Grocery Inflation: Rising prices are disproportionately affecting the Dollar channel and minority consumer groups.
- Dollar stores showed the largest increase in Grocery prices vs. YA (+14.3%) and 2YA (+22.5%).
- Online was the least impacted channel in 2021 but has surged in grocery prices in 2022. At the end of 2021, Online grocery prices were 6.4% higher than a year ago, the lowest of any tracked channel. However, in the first two months of 2022, online grocery prices have spiked to 12.4%, surpassing Food (10.3%), Mass (9.8%), and Club (8%) channels.
- Minority consumer groups are more impacted by rising prices than White / Caucasian consumers. Asian consumers have seen the largest price increases, paying 12.4% more per grocery item than a year ago, followed by Hispanic/Latino consumers (+11.9%), Black consumers (+11.8%), and White/Caucasian consumers (+11.3%).

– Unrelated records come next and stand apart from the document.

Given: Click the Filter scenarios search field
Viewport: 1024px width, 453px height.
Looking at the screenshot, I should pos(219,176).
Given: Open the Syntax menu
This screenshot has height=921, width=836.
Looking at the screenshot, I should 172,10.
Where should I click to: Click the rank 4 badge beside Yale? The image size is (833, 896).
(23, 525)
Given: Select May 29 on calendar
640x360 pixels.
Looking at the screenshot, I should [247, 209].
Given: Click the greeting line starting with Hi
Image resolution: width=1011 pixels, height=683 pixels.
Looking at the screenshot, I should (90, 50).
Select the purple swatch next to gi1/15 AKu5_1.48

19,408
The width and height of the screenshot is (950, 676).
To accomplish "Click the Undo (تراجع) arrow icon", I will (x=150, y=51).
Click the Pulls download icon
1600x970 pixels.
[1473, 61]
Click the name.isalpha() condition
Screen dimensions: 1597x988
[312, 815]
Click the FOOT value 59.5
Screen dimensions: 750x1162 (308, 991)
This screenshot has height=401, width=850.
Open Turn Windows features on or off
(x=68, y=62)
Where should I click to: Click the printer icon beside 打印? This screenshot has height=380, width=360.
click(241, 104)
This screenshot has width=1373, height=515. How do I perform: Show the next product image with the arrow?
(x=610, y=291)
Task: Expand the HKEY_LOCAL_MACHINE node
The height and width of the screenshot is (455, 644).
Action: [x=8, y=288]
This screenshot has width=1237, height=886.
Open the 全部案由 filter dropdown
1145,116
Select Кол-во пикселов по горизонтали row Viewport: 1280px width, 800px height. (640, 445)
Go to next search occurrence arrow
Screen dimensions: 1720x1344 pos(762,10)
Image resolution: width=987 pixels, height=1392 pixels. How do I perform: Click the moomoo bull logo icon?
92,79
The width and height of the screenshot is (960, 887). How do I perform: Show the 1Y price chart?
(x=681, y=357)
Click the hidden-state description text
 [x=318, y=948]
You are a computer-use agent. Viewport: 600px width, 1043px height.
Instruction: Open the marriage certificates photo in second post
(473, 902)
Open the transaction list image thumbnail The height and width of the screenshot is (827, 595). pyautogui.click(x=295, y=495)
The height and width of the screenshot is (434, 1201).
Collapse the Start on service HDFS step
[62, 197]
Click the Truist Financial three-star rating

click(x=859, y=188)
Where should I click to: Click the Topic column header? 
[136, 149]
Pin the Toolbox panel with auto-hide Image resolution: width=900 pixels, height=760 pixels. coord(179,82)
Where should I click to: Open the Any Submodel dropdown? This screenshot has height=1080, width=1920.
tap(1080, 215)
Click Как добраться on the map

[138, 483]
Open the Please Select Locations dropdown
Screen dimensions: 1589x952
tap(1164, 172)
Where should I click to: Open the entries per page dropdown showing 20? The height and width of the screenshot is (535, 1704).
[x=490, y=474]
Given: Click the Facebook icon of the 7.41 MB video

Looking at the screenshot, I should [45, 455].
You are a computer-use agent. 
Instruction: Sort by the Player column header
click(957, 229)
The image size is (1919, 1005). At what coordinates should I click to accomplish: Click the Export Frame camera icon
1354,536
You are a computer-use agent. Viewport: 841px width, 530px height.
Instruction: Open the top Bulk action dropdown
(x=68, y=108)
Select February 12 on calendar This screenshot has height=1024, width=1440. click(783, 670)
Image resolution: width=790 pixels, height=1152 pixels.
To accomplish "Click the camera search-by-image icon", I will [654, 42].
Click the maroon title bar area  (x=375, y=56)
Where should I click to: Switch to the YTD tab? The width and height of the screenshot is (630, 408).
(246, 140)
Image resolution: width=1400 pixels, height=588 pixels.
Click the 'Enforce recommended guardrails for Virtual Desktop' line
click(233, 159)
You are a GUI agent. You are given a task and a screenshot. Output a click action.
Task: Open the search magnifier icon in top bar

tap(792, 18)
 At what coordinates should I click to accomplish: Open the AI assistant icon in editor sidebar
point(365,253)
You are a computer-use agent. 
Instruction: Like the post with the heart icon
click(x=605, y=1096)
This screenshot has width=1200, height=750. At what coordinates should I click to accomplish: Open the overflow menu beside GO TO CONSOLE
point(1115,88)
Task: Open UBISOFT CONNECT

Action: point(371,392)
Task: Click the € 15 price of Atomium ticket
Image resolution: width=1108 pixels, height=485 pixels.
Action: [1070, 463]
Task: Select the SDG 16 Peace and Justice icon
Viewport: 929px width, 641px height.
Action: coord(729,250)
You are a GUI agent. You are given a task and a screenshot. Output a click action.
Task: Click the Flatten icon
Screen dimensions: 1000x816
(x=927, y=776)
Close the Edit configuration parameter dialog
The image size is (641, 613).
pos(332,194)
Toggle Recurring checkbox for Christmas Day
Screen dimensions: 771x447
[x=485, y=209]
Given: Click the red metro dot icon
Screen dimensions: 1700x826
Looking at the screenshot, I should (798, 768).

- The gap between minority groups and White/Caucasians is even more pronounced when comparing grocery prices vs pre-pandemic times (Hispanic/Latino consumers +23.9%, Black consumers +22.7%, Asian +22.4%, White/Caucasian +17%).
- Gen Z is feeling the impacts of inflation more so than older generations. Millennials, Gen X, and Boomers are paying prices roughly 11.3% higher than a year ago, while Gen Z consumers are facing a more significant increase of 13.5%.
- Low Income consumers are the most impacted by inflation compared to other income cohorts. Low Income consumers are paying 12.8% more for groceries than a year ago, compared to Middle Income (+11.4%) and High Income consumers (+11.1%).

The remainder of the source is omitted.